### Exercise brief
Return the records below exactly as they are written.

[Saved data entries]
---------------

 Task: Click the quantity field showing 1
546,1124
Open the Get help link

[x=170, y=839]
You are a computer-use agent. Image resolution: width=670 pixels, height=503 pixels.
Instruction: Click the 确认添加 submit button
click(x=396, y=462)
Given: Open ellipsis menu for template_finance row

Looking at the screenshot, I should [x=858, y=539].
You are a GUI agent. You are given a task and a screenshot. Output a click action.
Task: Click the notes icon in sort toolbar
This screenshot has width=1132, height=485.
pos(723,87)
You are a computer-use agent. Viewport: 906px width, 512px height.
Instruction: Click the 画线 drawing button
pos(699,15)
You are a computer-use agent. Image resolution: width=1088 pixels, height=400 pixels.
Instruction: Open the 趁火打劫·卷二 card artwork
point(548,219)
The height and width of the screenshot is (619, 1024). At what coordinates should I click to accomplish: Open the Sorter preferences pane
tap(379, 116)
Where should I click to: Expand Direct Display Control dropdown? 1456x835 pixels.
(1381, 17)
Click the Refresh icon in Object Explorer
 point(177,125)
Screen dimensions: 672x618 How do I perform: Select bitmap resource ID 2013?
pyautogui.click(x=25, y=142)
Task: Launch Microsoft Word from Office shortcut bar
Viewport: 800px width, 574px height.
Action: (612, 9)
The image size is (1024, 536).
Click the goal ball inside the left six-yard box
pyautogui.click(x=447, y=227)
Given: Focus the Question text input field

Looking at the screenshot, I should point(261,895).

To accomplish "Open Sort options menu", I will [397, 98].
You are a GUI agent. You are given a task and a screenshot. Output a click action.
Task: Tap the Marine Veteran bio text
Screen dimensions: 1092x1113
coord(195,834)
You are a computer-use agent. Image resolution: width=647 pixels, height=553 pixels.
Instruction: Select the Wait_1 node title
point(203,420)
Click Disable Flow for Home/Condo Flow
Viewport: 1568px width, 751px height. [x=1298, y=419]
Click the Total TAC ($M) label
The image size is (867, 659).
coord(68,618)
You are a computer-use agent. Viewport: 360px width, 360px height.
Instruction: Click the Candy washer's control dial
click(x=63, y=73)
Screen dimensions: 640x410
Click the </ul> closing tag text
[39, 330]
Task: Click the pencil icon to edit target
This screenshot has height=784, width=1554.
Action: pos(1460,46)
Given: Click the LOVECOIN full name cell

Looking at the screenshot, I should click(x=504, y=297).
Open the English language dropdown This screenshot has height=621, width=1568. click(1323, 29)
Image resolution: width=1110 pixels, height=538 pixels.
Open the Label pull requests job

---------------

### Expected answer
 Task: Click the quantity field showing 1
546,1124
Open the Get help link

[x=170, y=839]
You are a computer-use agent. Image resolution: width=670 pixels, height=503 pixels.
Instruction: Click the 确认添加 submit button
click(x=396, y=462)
Given: Open ellipsis menu for template_finance row

Looking at the screenshot, I should [x=858, y=539].
You are a GUI agent. You are given a task and a screenshot. Output a click action.
Task: Click the notes icon in sort toolbar
This screenshot has width=1132, height=485.
pos(723,87)
You are a computer-use agent. Viewport: 906px width, 512px height.
Instruction: Click the 画线 drawing button
pos(699,15)
You are a computer-use agent. Image resolution: width=1088 pixels, height=400 pixels.
Instruction: Open the 趁火打劫·卷二 card artwork
point(548,219)
The height and width of the screenshot is (619, 1024). At what coordinates should I click to accomplish: Open the Sorter preferences pane
tap(379, 116)
Where should I click to: Expand Direct Display Control dropdown? 1456x835 pixels.
(1381, 17)
Click the Refresh icon in Object Explorer
 point(177,125)
Screen dimensions: 672x618 How do I perform: Select bitmap resource ID 2013?
pyautogui.click(x=25, y=142)
Task: Launch Microsoft Word from Office shortcut bar
Viewport: 800px width, 574px height.
Action: (612, 9)
The image size is (1024, 536).
Click the goal ball inside the left six-yard box
pyautogui.click(x=447, y=227)
Given: Focus the Question text input field

Looking at the screenshot, I should point(261,895).

To accomplish "Open Sort options menu", I will [397, 98].
You are a GUI agent. You are given a task and a screenshot. Output a click action.
Task: Tap the Marine Veteran bio text
Screen dimensions: 1092x1113
coord(195,834)
You are a computer-use agent. Image resolution: width=647 pixels, height=553 pixels.
Instruction: Select the Wait_1 node title
point(203,420)
Click Disable Flow for Home/Condo Flow
Viewport: 1568px width, 751px height. [x=1298, y=419]
Click the Total TAC ($M) label
The image size is (867, 659).
coord(68,618)
You are a computer-use agent. Viewport: 360px width, 360px height.
Instruction: Click the Candy washer's control dial
click(x=63, y=73)
Screen dimensions: 640x410
Click the </ul> closing tag text
[39, 330]
Task: Click the pencil icon to edit target
This screenshot has height=784, width=1554.
Action: pos(1460,46)
Given: Click the LOVECOIN full name cell

Looking at the screenshot, I should click(x=504, y=297).
Open the English language dropdown This screenshot has height=621, width=1568. click(1323, 29)
Image resolution: width=1110 pixels, height=538 pixels.
Open the Label pull requests job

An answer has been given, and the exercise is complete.